One kid you can travel a little bit, but with two, way more logistically challenging.
I went back to him and said I’m very interested and we talked about what we’d like to do. He was able over quite a few months to create a job description that I felt was fitting to my current skill set as well as what I aspire to do. What better to do than to join an organization that has so much scope they cover from coaching and training players to running one of the biggest sporting events in the world. I’m really into American tennis, how we can grow the sport in our country and what better way than to be our biggest showcase
TPN: What are some of the challenges that you anticipate in your new position?
EB: The US Open, I want to make the best tournament in the world, especially in the players’ eyes. I think that people here really want it to be that way. They want what’s best for players. Unfortunately, over the years for whatever many number of reasons, players are not seeing this as their favorite event to attend, so I really want to change that. In some it can be a mindset, in some financial additions here or there changing how players are treated or how they view this event but I think it can be done. I look forward to that challenge.
TPN: Doubles – what have been some of the changes that have taken place during your career? What would you do to improve the state of doubles.
The sport could be very powerful. When I first started there were a lot of smaller guys on the tour who were very “handsy”, very crafty, old school if you will, doubles players. Names you may know like Jeff Coetzee, guys who were really crafty and quick around the net. Todd Perry who is a friend of mine and nowadays it’s that bang, bang tennis. You’re seeing a lot of Horia Tecau, Bopanna who just bang serves, crush returns which is just an evolution of the game. There is still a Marc Lopez out there, there are still people. It’s become pretty physical, they’re big and strong and they bang the ball, which maybe isn’t great necessarily for the fans as much, but that’s okay, The game will always be changing and you never know what’s next.
What could be better? Guys need to know where doubles is at and they need to do a good job of making sure it’s a fan-friendly product.

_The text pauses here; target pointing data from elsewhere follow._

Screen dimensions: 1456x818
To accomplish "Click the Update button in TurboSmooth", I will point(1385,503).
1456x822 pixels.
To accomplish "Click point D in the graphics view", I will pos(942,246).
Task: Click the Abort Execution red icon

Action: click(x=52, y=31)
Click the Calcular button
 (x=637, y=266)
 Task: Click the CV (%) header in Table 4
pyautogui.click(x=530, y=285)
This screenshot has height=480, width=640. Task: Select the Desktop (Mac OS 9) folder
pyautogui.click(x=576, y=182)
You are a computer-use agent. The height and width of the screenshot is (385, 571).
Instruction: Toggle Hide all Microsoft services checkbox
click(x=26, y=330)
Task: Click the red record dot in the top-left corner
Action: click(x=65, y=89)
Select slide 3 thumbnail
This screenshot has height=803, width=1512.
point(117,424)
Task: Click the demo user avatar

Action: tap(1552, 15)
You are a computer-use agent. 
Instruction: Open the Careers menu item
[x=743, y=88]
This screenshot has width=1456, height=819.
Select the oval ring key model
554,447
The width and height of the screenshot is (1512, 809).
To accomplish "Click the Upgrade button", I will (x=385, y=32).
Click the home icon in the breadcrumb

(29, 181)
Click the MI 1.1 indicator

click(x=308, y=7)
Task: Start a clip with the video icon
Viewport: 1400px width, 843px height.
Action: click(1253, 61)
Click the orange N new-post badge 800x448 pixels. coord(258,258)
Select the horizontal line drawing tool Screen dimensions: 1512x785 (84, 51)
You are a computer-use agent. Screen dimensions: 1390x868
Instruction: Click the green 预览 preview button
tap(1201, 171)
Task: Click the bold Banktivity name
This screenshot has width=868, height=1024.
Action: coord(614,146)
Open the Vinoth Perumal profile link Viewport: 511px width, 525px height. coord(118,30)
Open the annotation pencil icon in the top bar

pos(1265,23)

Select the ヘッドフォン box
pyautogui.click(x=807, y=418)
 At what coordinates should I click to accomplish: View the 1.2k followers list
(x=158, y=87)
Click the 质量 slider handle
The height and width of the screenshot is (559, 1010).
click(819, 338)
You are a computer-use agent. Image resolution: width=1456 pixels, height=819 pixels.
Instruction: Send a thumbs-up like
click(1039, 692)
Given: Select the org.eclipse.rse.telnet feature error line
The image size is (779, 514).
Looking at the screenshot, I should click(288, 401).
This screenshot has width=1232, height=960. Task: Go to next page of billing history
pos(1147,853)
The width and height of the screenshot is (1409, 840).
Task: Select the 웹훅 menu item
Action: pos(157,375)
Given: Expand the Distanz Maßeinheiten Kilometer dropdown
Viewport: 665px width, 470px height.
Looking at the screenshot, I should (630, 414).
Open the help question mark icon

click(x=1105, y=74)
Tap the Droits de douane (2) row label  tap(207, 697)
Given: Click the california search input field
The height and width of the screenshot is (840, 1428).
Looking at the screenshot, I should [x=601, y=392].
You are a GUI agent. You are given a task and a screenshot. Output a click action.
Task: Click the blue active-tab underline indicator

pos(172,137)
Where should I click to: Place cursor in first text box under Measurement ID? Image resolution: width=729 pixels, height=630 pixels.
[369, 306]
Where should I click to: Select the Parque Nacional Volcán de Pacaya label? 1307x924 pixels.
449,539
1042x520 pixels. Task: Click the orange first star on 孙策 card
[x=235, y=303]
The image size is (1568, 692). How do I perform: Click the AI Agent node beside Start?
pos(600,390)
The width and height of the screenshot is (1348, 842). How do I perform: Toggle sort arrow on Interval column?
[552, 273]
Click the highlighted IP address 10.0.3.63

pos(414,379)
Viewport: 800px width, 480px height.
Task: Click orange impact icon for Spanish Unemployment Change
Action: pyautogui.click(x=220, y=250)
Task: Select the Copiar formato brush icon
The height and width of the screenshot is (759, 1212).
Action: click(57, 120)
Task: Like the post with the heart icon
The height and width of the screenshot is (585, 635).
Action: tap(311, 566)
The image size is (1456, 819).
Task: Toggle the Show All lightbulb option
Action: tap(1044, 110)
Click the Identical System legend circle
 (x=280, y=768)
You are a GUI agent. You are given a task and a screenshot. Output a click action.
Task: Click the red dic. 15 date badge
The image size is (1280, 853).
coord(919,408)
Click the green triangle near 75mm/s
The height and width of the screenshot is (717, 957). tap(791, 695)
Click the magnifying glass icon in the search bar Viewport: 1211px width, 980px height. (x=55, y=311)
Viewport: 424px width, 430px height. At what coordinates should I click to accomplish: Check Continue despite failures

The Bryans do an unbelievable job. They do pro-ams, they do clinics, they high-five every fan. They do autographs. They rest of the guys need to make sure that they copy that same style, especially as the Bryans move on the next few years. They’re not going to play forever. But we have a few guys who don’t go the extra mile I think to be fan friendly and as a doubles player we need to make sure that we have that, because if we don’t our sport could be quickly wiped off the map.
TPN: You have two young sons who may someday ask you, Daddy why did you play tennis?
EB: I don’t even remember how I started. My father was a tennis coach. He never really pushed me to play, but I sort of enjoyed it.
Why did I play tennis? I think as I have gotten older, I realized that some of the things that tennis has the components of it, it’s an incredibly self-reliant sport and in doubles you have a partner but for the most part, you have to hold yourself accountable for how you perform. I’m a pretty self-motivated guy. I don’t need a huge team, or a coach to rah-rah me to work hard.
I’m pretty motivated, but at the end of the day I think I really enjoyed that I’m accountable for my own actions. I don’t rely on a team of 10 guys, or four guys or what they are doing. I pretty much have to rely on myself and I think that tennis really allows you to do that.
People sometimes focus on the negative side of an individual sport. You don’t have a team, that is missing. There’s times when that’s really fun. There’s something really great about the complete self-reliance that tennis allows you. So when you win, the satisfaction can be really high, when you lose it can be really low because there are not a lot of places to turn, except on yourself. But that’s what makes it so powerful and for me it was really special.